» **Problem description**:
Taking the entries below from the top, restate each line exactly and end with the line containing "ケアニュース (95, 2329)".

Records to process: Begin

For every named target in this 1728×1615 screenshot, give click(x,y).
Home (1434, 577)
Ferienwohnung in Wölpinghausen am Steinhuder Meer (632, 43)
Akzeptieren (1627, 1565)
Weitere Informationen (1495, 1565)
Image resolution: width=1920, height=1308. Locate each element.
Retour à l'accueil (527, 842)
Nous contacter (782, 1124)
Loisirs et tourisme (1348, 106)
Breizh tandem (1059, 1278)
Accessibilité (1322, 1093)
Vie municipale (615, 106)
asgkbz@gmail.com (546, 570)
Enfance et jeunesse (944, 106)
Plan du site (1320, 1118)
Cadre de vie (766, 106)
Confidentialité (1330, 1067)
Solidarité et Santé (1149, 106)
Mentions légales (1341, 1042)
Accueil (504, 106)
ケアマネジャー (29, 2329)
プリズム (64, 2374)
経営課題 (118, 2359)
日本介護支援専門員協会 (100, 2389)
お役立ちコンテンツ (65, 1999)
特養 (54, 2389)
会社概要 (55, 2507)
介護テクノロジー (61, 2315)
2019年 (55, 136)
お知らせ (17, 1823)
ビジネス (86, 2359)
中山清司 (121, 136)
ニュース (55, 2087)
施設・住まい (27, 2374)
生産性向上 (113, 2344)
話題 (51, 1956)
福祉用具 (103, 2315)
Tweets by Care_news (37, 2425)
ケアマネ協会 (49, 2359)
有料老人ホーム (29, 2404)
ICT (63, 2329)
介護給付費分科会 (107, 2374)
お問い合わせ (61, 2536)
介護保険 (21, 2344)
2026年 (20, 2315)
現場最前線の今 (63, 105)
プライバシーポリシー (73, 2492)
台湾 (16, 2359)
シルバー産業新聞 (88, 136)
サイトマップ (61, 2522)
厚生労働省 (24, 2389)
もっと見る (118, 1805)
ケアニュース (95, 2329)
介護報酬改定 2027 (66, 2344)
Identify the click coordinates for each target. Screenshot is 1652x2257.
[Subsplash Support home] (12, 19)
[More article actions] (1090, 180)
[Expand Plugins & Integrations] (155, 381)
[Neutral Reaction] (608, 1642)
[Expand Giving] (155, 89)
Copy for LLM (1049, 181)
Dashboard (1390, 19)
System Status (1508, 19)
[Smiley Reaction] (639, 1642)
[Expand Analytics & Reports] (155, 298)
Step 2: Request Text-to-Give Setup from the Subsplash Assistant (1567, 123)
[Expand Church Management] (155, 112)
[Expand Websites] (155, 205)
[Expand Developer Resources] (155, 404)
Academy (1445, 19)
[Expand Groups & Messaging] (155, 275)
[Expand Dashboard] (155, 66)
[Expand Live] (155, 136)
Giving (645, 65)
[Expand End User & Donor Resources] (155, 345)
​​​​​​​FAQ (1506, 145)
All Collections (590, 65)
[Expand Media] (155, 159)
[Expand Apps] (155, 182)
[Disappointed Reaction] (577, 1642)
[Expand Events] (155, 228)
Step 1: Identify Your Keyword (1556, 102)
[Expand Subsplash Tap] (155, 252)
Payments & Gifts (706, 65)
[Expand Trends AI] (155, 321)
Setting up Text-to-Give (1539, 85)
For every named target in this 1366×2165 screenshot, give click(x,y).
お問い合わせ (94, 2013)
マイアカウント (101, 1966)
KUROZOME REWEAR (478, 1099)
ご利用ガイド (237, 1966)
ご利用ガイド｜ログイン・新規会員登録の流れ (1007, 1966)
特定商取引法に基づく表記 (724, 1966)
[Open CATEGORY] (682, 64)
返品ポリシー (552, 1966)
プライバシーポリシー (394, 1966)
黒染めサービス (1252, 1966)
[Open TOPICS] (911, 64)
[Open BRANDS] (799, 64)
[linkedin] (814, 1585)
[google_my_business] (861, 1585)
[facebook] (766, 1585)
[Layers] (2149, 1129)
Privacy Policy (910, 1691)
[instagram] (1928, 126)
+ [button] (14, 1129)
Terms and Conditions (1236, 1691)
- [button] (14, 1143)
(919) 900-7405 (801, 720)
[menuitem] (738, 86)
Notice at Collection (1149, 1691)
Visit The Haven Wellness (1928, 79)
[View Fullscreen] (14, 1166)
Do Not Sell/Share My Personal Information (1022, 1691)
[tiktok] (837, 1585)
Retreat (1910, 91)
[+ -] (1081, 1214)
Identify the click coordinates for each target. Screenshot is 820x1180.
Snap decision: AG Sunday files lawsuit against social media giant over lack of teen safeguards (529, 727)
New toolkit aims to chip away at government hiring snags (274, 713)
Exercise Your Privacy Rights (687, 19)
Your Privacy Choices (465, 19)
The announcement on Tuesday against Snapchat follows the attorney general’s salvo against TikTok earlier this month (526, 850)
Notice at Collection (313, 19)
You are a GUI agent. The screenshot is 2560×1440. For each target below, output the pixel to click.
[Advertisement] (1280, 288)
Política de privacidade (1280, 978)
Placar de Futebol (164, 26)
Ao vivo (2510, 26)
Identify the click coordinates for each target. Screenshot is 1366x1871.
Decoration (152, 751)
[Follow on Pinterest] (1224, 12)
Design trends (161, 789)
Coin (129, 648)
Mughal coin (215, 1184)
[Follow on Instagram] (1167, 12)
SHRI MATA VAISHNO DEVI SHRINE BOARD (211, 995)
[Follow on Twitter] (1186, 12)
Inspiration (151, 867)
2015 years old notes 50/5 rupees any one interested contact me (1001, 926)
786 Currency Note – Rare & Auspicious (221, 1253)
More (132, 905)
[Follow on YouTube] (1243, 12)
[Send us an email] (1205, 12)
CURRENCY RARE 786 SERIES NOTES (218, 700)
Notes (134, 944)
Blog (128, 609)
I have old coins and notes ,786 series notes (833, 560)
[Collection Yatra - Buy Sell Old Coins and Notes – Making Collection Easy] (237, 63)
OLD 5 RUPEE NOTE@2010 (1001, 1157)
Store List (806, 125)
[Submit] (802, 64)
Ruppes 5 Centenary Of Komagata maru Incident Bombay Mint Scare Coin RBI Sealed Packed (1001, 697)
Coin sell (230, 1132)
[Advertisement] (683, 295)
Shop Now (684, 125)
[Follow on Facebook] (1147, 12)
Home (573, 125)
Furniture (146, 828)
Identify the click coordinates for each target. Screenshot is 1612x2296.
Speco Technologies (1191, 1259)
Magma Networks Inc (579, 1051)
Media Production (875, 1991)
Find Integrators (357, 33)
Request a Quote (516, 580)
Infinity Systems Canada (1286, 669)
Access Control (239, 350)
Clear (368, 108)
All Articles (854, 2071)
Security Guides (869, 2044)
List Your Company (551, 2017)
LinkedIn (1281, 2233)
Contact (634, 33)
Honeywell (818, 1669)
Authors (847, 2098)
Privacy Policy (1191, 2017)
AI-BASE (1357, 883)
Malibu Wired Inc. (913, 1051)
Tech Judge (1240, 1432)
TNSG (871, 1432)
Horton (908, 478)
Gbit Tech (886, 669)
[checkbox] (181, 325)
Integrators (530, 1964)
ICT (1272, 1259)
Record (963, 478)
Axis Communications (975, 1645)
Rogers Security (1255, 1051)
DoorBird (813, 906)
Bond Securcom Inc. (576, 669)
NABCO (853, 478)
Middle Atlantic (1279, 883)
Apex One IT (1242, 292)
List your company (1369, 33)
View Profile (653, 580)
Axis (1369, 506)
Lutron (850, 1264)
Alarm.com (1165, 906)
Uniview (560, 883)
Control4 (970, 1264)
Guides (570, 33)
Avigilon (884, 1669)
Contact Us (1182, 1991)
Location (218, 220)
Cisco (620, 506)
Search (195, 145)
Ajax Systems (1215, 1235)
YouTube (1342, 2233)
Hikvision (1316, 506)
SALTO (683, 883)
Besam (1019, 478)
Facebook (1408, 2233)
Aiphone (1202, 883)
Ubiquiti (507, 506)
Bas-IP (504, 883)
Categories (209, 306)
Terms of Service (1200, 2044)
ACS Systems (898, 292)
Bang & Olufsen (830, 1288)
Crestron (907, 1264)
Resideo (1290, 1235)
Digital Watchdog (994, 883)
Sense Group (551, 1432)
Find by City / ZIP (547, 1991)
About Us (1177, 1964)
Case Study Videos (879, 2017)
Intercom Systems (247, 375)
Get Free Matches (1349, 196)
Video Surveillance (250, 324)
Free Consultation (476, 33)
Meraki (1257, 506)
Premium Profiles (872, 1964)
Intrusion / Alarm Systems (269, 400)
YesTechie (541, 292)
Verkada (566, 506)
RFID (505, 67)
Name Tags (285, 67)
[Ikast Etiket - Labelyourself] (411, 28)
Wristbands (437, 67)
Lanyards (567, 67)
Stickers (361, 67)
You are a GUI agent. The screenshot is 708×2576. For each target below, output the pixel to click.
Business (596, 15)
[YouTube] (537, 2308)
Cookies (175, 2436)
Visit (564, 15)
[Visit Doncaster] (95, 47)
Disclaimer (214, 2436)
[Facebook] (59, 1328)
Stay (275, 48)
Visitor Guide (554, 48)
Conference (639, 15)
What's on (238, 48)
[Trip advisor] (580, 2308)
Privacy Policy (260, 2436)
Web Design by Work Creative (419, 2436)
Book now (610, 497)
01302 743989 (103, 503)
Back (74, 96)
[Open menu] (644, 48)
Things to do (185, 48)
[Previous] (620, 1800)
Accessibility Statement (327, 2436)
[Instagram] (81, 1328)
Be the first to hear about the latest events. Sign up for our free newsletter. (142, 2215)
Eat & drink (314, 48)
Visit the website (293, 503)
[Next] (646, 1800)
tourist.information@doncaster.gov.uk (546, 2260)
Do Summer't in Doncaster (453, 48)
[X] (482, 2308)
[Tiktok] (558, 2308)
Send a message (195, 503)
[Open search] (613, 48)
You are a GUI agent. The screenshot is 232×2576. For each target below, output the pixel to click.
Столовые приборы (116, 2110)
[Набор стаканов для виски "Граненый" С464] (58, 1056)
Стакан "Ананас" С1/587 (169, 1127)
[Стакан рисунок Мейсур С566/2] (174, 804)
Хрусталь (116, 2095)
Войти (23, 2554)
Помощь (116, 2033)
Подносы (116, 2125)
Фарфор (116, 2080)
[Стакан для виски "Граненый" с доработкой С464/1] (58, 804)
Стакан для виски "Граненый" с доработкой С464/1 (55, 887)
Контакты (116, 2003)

Records to process: End

» **Answer space**:
For every named target in this 1728×1615 screenshot, give click(x,y).
Home (1434, 577)
Ferienwohnung in Wölpinghausen am Steinhuder Meer (632, 43)
Akzeptieren (1627, 1565)
Weitere Informationen (1495, 1565)
Image resolution: width=1920, height=1308. Locate each element.
Retour à l'accueil (527, 842)
Nous contacter (782, 1124)
Loisirs et tourisme (1348, 106)
Breizh tandem (1059, 1278)
Accessibilité (1322, 1093)
Vie municipale (615, 106)
asgkbz@gmail.com (546, 570)
Enfance et jeunesse (944, 106)
Plan du site (1320, 1118)
Cadre de vie (766, 106)
Confidentialité (1330, 1067)
Solidarité et Santé (1149, 106)
Mentions légales (1341, 1042)
Accueil (504, 106)
ケアマネジャー (29, 2329)
プリズム (64, 2374)
経営課題 (118, 2359)
日本介護支援専門員協会 (100, 2389)
お役立ちコンテンツ (65, 1999)
特養 (54, 2389)
会社概要 (55, 2507)
介護テクノロジー (61, 2315)
2019年 (55, 136)
お知らせ (17, 1823)
ビジネス (86, 2359)
中山清司 (121, 136)
ニュース (55, 2087)
施設・住まい (27, 2374)
生産性向上 (113, 2344)
話題 (51, 1956)
福祉用具 (103, 2315)
Tweets by Care_news (37, 2425)
ケアマネ協会 (49, 2359)
有料老人ホーム (29, 2404)
ICT (63, 2329)
介護給付費分科会 (107, 2374)
お問い合わせ (61, 2536)
介護保険 (21, 2344)
2026年 (20, 2315)
現場最前線の今 (63, 105)
プライバシーポリシー (73, 2492)
台湾 (16, 2359)
シルバー産業新聞 (88, 136)
サイトマップ (61, 2522)
厚生労働省 (24, 2389)
もっと見る (118, 1805)
ケアニュース (95, 2329)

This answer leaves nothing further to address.